Grid Therapeutics logo
Edward Patz

Grid is based on the innovative science developed by Edward F. Patz, Jr., MD and his team at Duke University. Grid is currently developing its lead candidate for the treatment of solid tumors and plans to begin clinical trials in cancer patients in early 2019.

“We are pleased to sign this exclusive license agreement with Duke to advance this truly innovative science into clinical trials and begin evaluating the therapeutic treatment options for multiple forms of cancer,” said Dr. Paolo Paoletti, on Business Wire.  Dr. Paoletti is a Grid Board member and CEO of GammaDelta Therapeutics. “This agreement allows Grid to rapidly develop a new generation of cancer immunotherapies based on a human-derived antibody that inhibits CFH, a protein that serves to protect cancer cells.” As part of the license agreement, Duke University has become a shareholder in Grid.

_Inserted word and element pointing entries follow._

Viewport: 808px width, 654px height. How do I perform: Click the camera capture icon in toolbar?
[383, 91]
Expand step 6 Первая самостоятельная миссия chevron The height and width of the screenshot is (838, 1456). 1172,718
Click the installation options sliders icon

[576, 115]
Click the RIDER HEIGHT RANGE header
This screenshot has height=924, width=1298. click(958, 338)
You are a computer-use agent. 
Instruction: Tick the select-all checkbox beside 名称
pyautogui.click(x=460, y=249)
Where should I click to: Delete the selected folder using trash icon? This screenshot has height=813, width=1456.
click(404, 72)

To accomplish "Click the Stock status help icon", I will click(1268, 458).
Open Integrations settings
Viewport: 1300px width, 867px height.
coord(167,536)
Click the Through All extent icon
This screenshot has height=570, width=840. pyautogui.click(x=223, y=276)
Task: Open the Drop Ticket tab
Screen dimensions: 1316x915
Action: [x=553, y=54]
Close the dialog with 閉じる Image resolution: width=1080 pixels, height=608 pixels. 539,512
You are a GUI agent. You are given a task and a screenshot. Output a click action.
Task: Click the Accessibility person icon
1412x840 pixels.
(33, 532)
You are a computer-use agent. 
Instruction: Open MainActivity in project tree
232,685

This past April, Grid closed on Series B Financing.  They used this money to accelerate and expand the development of their lead therapeutic candidate, GT103, for the treatment of solid tumors, and to prepare for clinical trials starting early next year.

About Grid Therapeutics

Grid Therapeutics is a biotech company based on the innovative platform for discovering and isolating human derived antibodies. Dr Edward F. Patz, Jr, is the co-founder and CEO of Grid, located in Durham, North Carolina. The lead antibody was discovered in exceptional outcome early stage lung cancer patients who did not progress to develop metastasis. The antibody was isolated from patient’s B-cells using state of the art molecular genomic techniques. GT103, the company’s lead asset, will begin a Phase 1 clinical trial in cancer patients with advanced-stage solid tumors.